WORK ORDER :: Of all the lines below, output only those starting at the one with "Image resolution: width=825" and ending at the one with "Task: Open Nadiyka Shevel account menu", both ends included, exactly as written.

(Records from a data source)
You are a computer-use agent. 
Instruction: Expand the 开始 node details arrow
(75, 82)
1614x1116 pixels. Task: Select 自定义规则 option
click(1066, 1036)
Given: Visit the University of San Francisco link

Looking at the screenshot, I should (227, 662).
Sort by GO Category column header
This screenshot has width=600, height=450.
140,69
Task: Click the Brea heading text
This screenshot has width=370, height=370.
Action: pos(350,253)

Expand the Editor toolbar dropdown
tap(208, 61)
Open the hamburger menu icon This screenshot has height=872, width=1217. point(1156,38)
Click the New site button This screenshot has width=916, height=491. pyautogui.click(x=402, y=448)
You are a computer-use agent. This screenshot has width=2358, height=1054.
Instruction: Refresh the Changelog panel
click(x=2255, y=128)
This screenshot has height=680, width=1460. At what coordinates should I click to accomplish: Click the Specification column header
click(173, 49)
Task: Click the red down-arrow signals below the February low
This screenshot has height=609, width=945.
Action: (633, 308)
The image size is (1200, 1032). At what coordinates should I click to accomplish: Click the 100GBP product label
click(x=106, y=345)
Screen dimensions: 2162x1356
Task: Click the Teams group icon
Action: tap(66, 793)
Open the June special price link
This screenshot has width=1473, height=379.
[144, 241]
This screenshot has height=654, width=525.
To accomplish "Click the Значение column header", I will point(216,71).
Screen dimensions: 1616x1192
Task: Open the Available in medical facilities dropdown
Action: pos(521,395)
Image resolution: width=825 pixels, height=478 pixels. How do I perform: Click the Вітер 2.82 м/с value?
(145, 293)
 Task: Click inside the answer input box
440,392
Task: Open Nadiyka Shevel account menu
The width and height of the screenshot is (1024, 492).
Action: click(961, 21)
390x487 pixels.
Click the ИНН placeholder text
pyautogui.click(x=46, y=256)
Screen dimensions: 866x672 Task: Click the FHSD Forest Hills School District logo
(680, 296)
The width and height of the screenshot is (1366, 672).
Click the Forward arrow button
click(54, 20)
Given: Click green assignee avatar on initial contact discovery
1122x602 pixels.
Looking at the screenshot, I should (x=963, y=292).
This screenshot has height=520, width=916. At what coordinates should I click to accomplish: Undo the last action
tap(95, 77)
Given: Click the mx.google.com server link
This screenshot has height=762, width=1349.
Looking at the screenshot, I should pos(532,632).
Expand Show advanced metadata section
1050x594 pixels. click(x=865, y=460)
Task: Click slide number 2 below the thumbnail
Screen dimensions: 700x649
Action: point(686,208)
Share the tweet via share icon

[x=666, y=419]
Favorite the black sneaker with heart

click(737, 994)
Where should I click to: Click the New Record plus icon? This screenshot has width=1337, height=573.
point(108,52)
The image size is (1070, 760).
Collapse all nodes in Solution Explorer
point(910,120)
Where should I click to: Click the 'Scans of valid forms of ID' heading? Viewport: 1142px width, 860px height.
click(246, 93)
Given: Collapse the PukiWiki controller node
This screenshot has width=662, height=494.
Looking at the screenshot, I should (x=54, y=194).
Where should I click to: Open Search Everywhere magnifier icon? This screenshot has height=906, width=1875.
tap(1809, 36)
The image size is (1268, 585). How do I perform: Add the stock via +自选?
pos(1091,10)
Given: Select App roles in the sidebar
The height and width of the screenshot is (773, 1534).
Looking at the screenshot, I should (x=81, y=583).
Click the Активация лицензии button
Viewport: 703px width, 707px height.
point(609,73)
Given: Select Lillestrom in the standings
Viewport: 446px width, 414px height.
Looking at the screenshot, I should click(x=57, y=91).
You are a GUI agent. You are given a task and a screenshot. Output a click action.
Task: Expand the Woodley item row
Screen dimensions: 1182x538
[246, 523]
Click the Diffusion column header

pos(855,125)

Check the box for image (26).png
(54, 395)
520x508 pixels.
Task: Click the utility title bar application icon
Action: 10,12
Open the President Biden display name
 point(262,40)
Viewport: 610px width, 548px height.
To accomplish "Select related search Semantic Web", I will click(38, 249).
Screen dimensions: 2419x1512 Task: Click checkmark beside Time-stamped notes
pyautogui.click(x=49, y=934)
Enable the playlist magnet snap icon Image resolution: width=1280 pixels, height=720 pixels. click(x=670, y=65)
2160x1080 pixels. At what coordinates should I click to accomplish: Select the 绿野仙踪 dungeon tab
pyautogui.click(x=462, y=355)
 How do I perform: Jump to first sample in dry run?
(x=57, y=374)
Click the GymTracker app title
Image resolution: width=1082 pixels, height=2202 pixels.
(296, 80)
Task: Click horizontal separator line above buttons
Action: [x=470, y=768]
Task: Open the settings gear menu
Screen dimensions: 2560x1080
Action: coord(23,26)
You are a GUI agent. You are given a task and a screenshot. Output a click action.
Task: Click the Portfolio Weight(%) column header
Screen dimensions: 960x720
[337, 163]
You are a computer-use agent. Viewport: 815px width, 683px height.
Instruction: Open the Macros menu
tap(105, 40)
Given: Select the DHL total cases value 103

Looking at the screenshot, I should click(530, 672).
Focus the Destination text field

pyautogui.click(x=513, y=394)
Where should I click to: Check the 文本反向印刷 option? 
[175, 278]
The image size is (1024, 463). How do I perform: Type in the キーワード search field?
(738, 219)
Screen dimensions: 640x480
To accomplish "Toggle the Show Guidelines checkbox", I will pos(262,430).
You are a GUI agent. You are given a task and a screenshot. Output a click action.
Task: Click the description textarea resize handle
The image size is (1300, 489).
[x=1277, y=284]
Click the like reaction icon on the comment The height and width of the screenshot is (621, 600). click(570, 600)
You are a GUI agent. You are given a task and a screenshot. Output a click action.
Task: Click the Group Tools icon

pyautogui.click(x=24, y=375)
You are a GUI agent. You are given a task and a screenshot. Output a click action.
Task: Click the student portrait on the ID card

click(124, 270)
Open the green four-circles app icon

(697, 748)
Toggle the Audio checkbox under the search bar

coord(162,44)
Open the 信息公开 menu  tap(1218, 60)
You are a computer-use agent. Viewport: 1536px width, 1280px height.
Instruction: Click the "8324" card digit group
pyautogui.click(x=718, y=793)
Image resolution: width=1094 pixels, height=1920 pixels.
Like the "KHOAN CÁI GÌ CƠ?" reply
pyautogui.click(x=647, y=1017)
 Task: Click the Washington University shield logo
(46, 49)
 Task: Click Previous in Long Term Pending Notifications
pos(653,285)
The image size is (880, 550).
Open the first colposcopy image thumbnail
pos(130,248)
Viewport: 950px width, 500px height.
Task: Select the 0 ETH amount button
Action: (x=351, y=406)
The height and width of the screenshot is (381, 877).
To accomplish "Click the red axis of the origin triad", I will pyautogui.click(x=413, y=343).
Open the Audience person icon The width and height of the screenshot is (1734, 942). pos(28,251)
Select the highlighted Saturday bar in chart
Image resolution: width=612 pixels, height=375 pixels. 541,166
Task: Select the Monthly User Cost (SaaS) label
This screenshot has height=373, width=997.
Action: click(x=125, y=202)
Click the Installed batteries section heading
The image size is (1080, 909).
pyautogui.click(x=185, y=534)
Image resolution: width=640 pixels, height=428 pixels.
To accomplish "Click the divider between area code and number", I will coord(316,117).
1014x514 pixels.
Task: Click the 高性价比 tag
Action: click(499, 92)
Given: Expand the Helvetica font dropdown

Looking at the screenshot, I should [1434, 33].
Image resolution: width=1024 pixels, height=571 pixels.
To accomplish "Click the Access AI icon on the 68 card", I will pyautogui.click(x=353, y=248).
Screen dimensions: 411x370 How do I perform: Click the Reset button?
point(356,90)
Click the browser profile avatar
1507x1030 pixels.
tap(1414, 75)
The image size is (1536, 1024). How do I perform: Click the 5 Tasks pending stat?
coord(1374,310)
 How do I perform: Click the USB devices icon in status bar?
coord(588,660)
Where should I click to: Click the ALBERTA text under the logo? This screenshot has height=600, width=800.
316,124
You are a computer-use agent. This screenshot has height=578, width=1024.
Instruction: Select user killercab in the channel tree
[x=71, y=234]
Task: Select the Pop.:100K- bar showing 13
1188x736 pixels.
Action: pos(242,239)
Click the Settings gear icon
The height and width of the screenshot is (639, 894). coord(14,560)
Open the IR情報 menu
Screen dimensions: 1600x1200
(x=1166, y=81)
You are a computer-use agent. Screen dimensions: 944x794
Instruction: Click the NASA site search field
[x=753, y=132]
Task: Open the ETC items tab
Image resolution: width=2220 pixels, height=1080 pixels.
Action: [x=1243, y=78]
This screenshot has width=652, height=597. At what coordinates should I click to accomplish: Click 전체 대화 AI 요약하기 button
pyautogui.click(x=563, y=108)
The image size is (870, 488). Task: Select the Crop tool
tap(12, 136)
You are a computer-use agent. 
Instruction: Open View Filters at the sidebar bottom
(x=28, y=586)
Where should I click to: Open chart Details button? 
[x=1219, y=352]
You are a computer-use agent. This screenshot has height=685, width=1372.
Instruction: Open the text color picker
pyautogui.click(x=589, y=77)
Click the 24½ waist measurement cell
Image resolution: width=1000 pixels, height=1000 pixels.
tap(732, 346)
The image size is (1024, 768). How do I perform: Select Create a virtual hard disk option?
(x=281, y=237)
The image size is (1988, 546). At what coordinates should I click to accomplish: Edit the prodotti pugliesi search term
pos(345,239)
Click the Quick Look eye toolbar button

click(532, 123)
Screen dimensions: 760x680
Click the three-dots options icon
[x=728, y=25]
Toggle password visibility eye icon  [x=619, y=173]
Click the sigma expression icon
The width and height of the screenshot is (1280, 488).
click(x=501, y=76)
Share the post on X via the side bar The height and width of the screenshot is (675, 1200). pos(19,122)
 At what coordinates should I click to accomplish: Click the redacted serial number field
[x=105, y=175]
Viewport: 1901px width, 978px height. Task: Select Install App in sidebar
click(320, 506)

SOLUTION ::
Image resolution: width=825 pixels, height=478 pixels. How do I perform: Click the Вітер 2.82 м/с value?
(145, 293)
 Task: Click inside the answer input box
440,392
Task: Open Nadiyka Shevel account menu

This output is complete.